Republican senator Rand Paul holds up anti-lynching bill amid George Floyd protests

Senator Rand Paul listens to testimony during the Senate Committee for Health, Education, Labour, and Pensions hearing on Covid-19: (2020 Getty Images)
Senator Rand Paul listens to testimony during the Senate Committee for Health, Education, Labour, and Pensions hearing on Covid-19: (2020 Getty Images)

Republican senator Rand Paul is holding up a bill that would make lynching a federal crime, amid the George Floyd protests.

Mr Paul admitted on Wednesday that he is the only hold-out in the Senate on the Emmett Till Anti-lynching Act.

A nearly identical version of the bill passed in the Senate last year, but made it through Congress in February, with an amendment to name it after Emmett Till, who was lynched in Mississippi 65 years ago.

This amendment brought it back to the Senate, but it has failed to pass, due to a lone hold-out, who was not named until Wednesday, according to CBS News.

The legislation comes as protests are taking place all over the US, in response to the death of George Floyd, who died after being detained by Minneapolis police.

Protests, which are in opposition to police brutality, have put added scrutiny on systemic racism and injustice in the US and many are hopeful that now is the best time to get the bill passed.

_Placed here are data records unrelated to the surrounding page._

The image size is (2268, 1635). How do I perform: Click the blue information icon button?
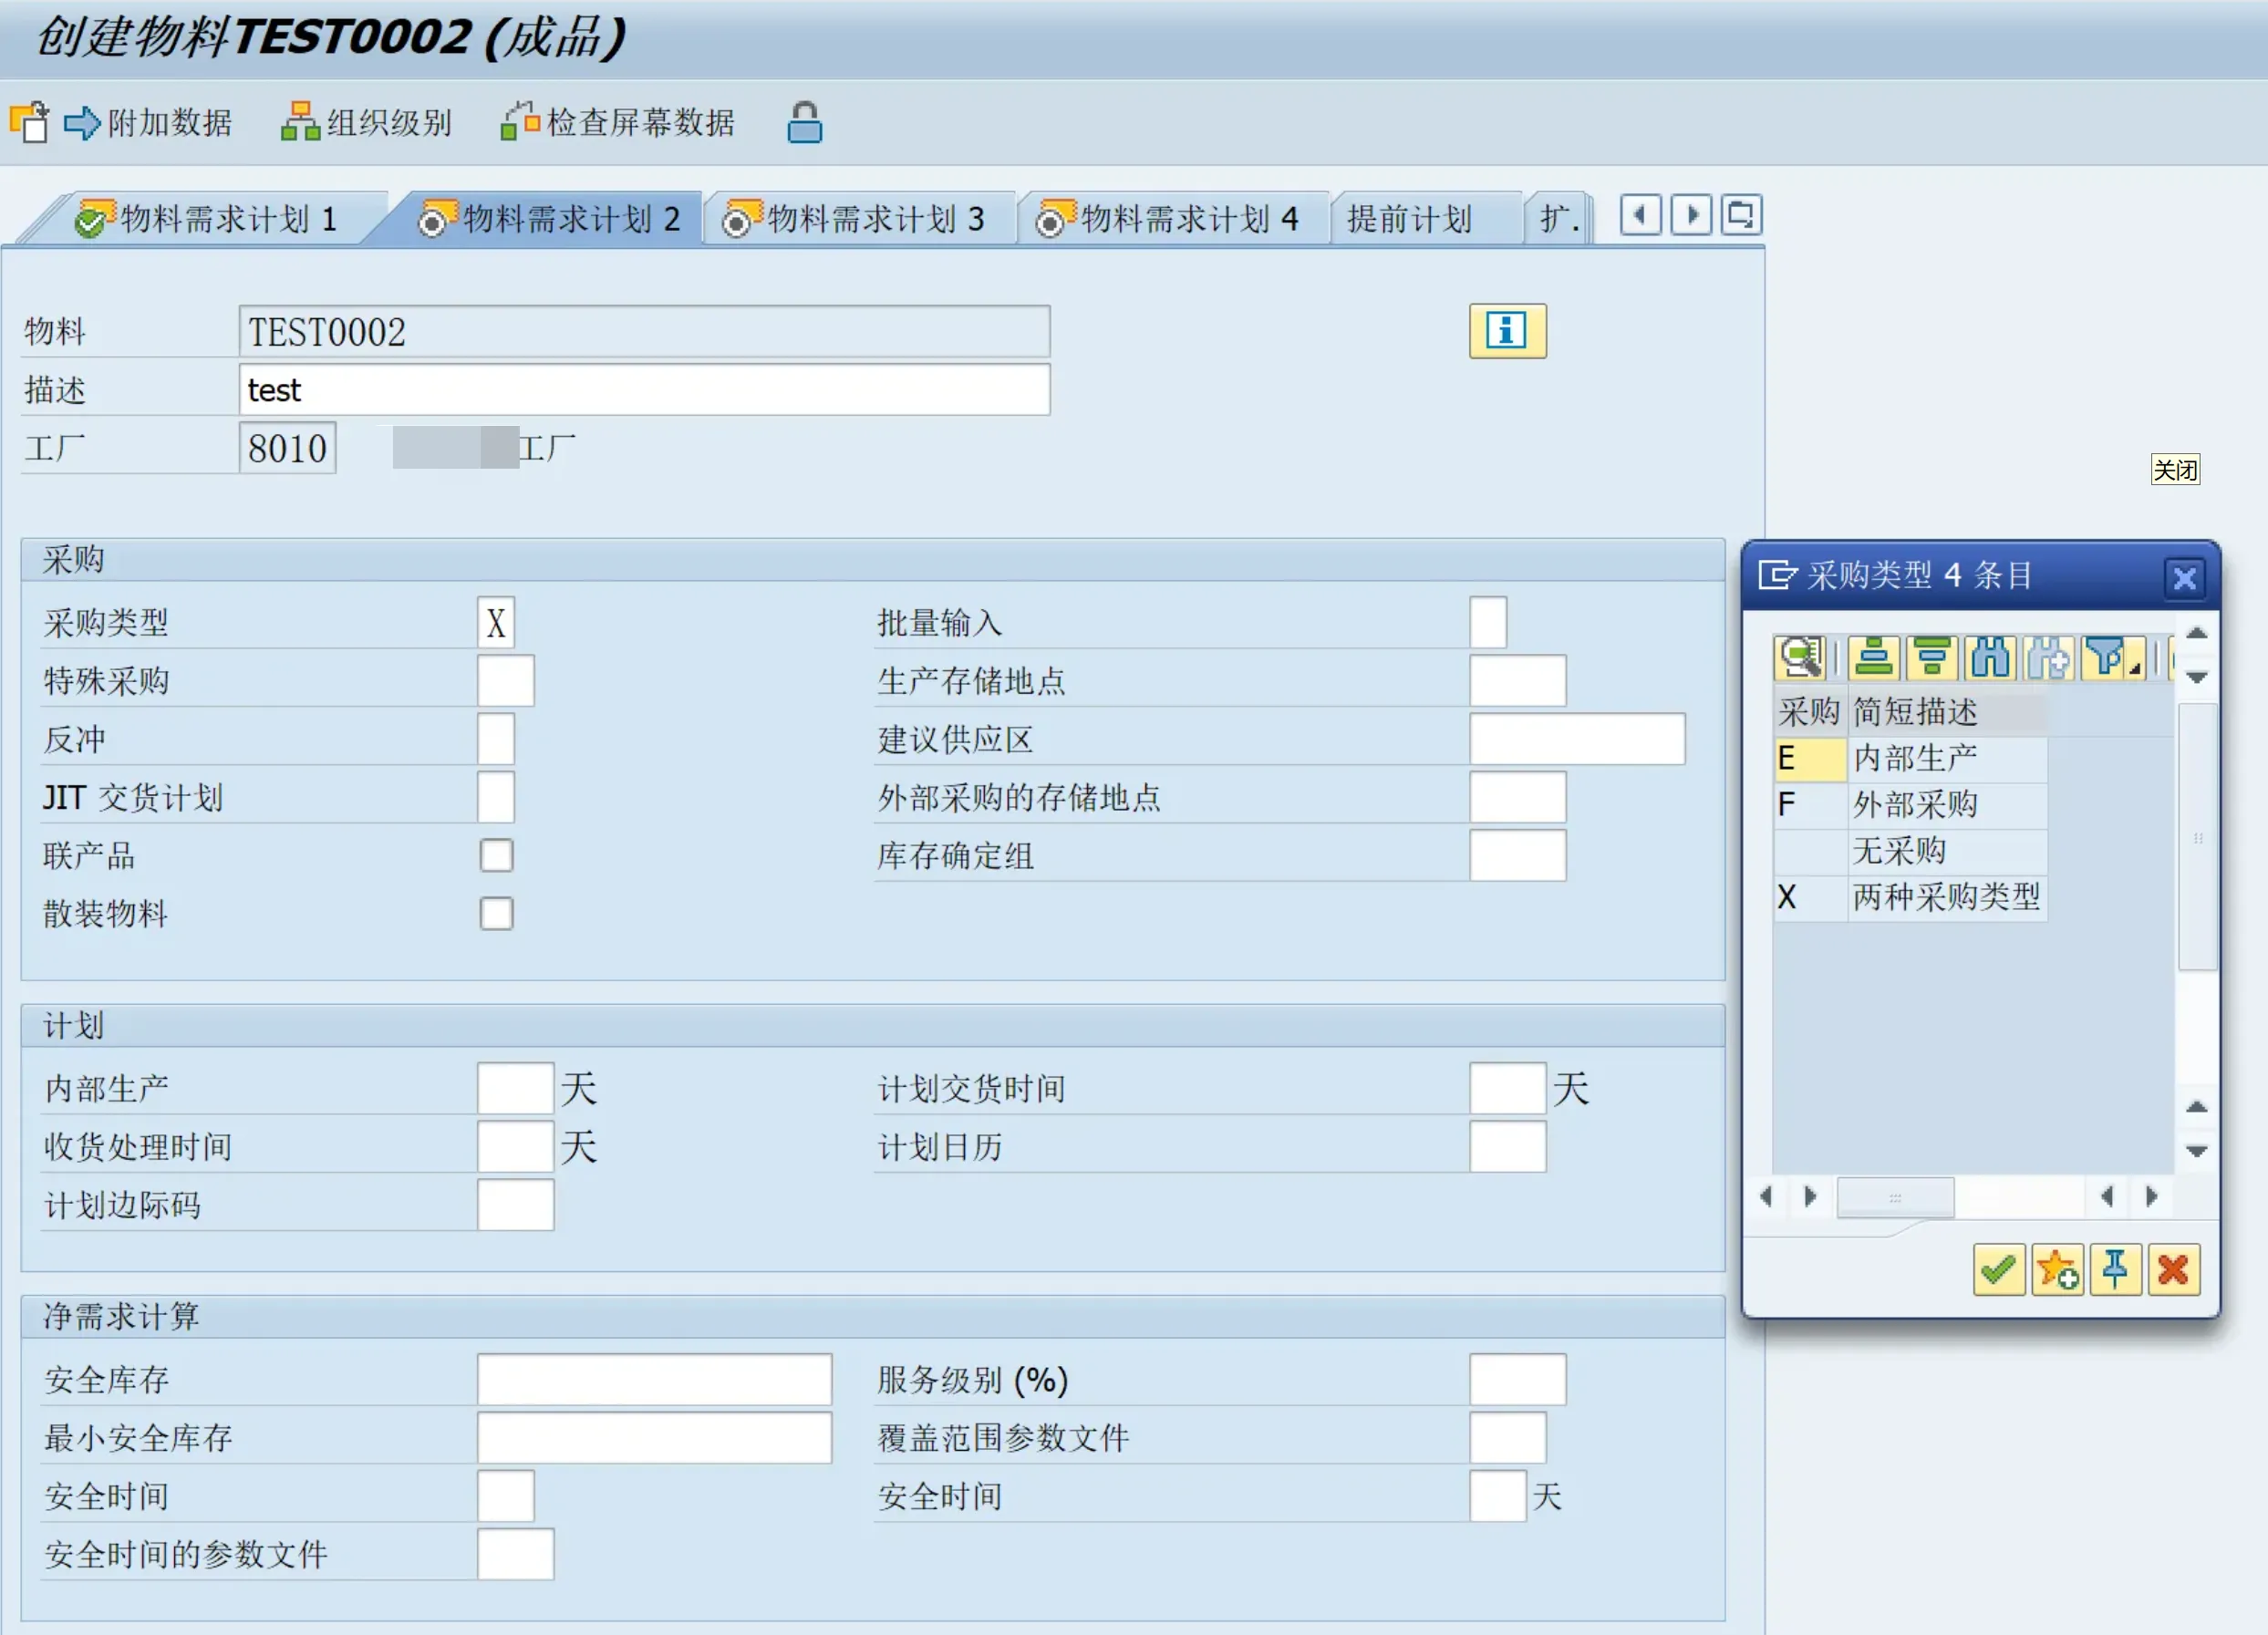tap(1507, 331)
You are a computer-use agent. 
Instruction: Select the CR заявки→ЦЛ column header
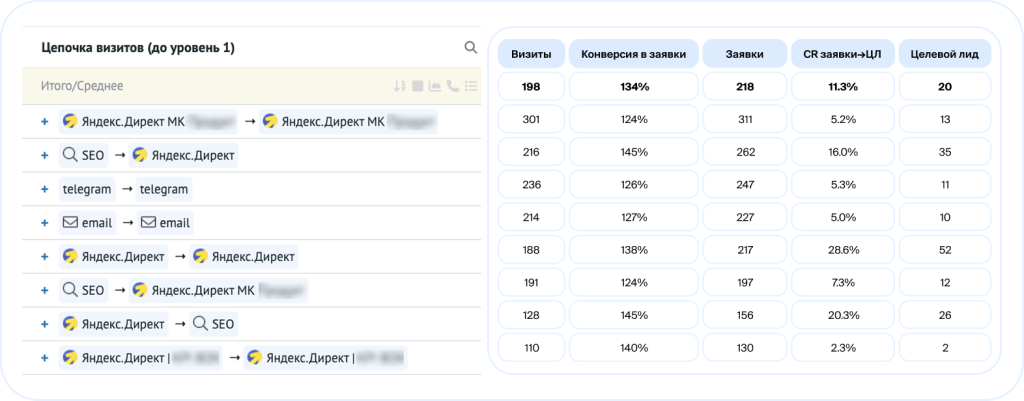point(843,53)
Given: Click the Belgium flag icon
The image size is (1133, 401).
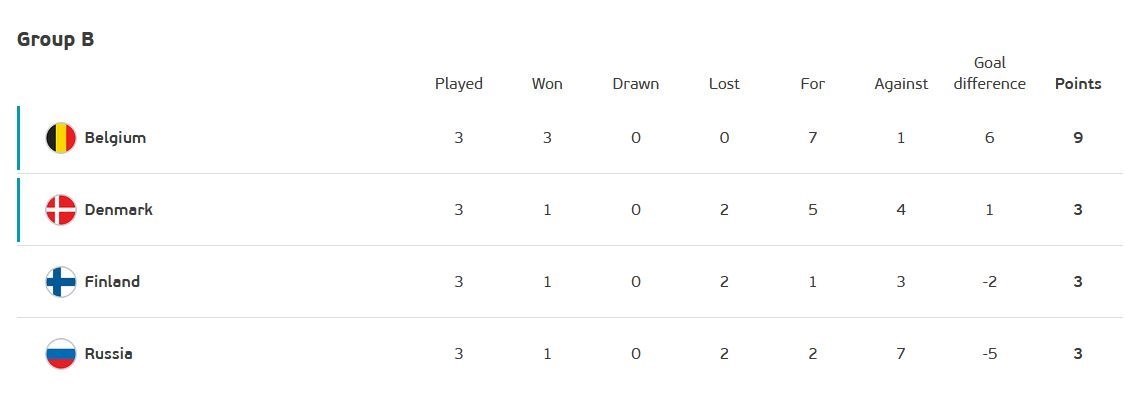Looking at the screenshot, I should [61, 138].
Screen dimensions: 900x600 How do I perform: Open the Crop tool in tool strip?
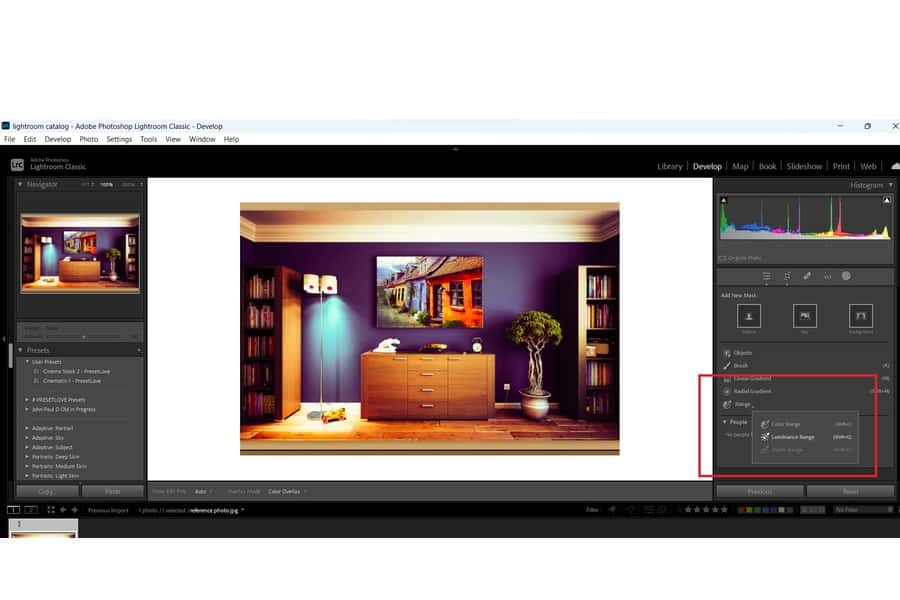pyautogui.click(x=787, y=276)
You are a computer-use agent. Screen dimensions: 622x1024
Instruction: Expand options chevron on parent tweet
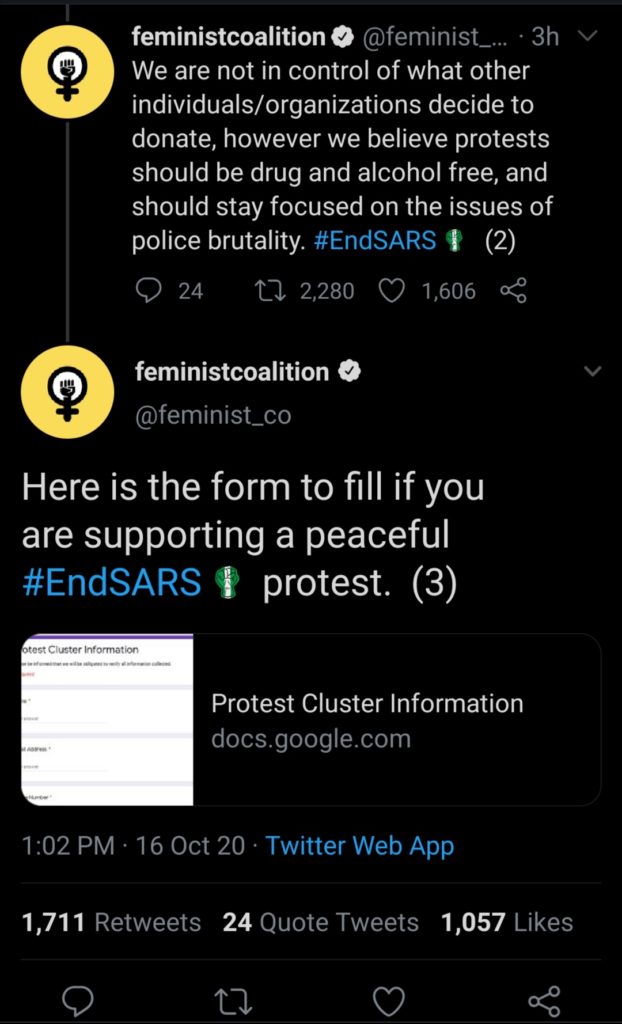coord(589,37)
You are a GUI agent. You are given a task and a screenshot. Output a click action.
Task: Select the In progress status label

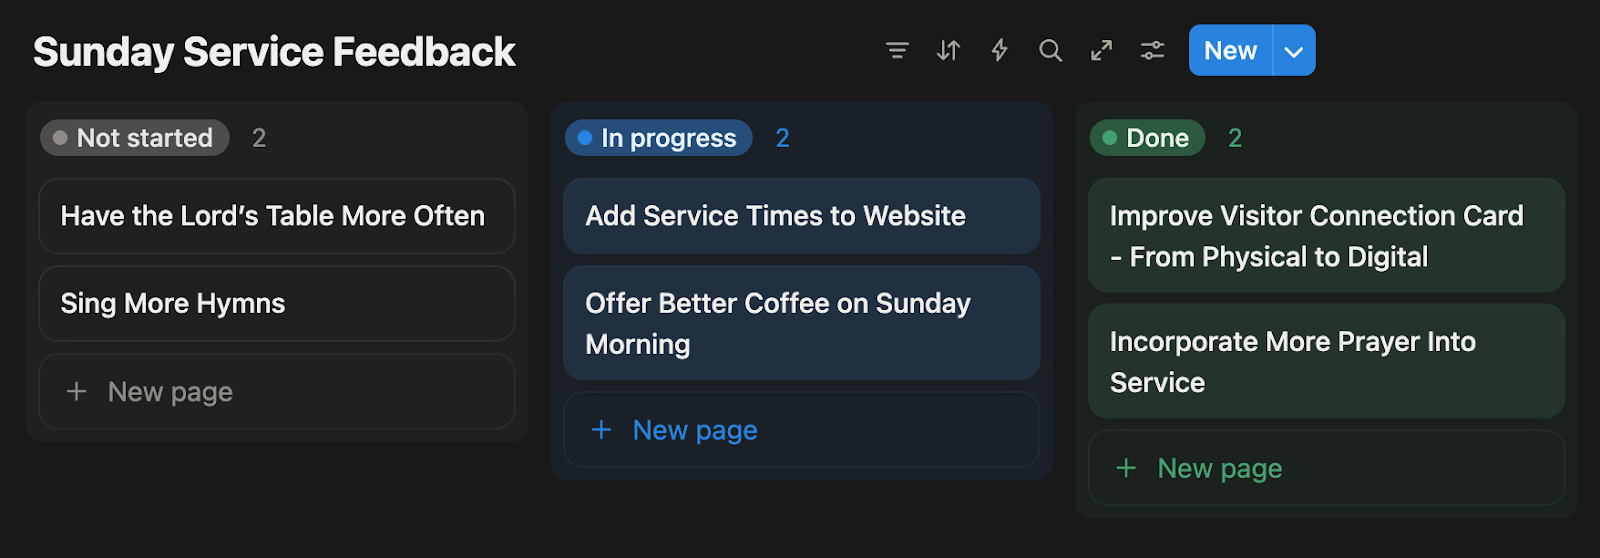coord(659,138)
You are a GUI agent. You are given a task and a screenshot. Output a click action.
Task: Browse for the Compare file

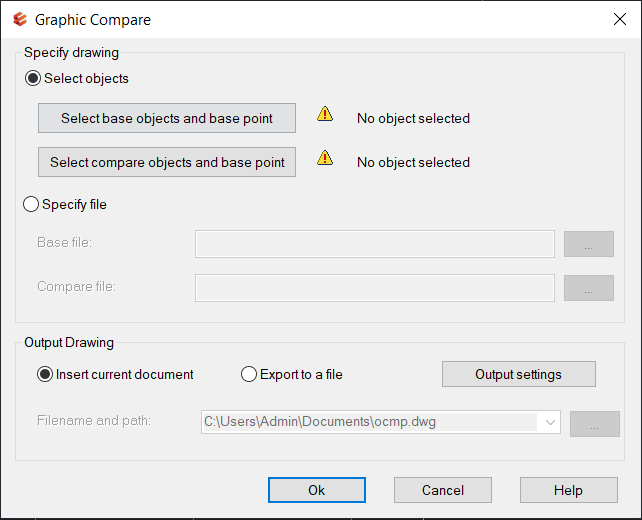588,288
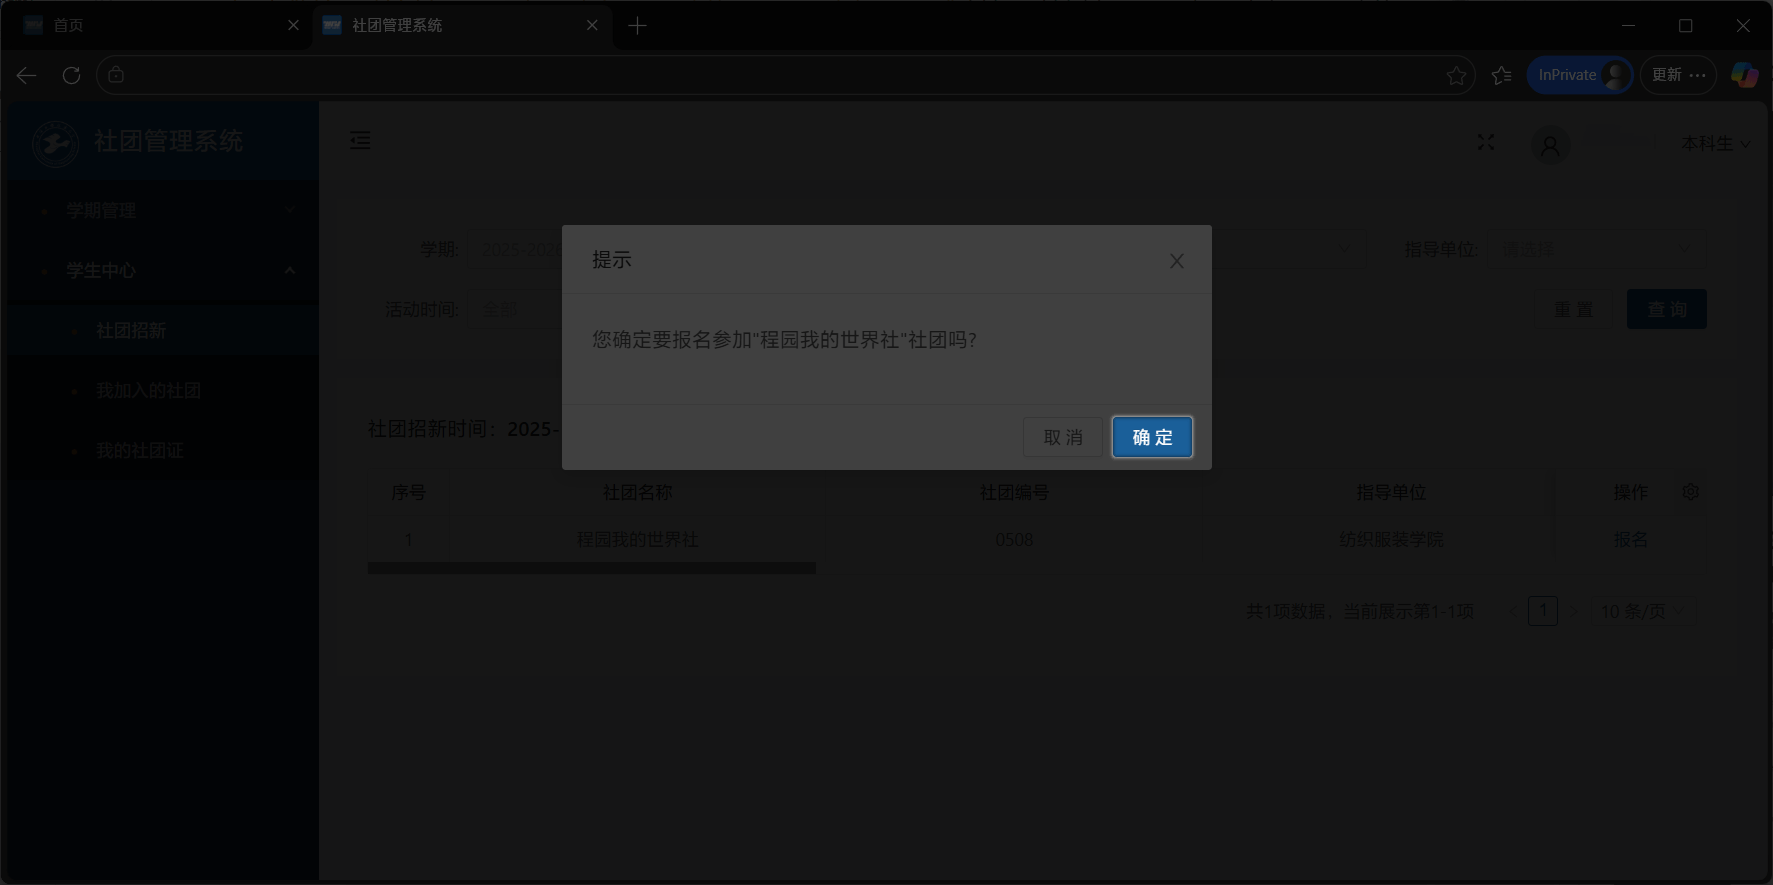1773x885 pixels.
Task: Click the 确定 confirm button
Action: click(1152, 437)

However, Mr Paul told reporters on Wednesday, that he is holding-out on the bill because he wants elements of the proposed language of the legislation modified.

Speaking to reporters on Capitol Hill, the senator said that he wants to make sure the Senate is able to “make the language the best that we can get it”.

He said: “We want the bill to be stronger,” and added: “We think that lynching is an awful thing that should be roundly condemned and should be universally condemned.”

Mr Paul said he was concerned that the current proposed legislation would make it possible to “conflate someone who has an altercation, where they had minor bruises, with lynching”.

The senator added: “We think that’s a disservice to those who were lynched in our history” and “a disservice to have a new 10-year penalty for people who have minor bruising”.

During a debate in the Senate on Thursday, that took place the same time as Mr Floyd’s memorial, Mr Paul proposed an amendment, which would give police “qualified immunity”, which would protect them from being sued.

“Rather than consider a good-intentioned but symbolic bill, the Senate could immediately consider addressing qualified immunity and ending police militarization,” the senator said.

The amendment was blocked by New Jersey senator, Cory Booker, who said that now is the time to pass the widely supported bill.

“Tell me another time when 500-plus Congress people, Democrats, Republicans, House members and senators come together in a chorus of conviction and say, ‘Now is the time in America that we condemn the dark history of our past and actually pass anti-lynching legislation.”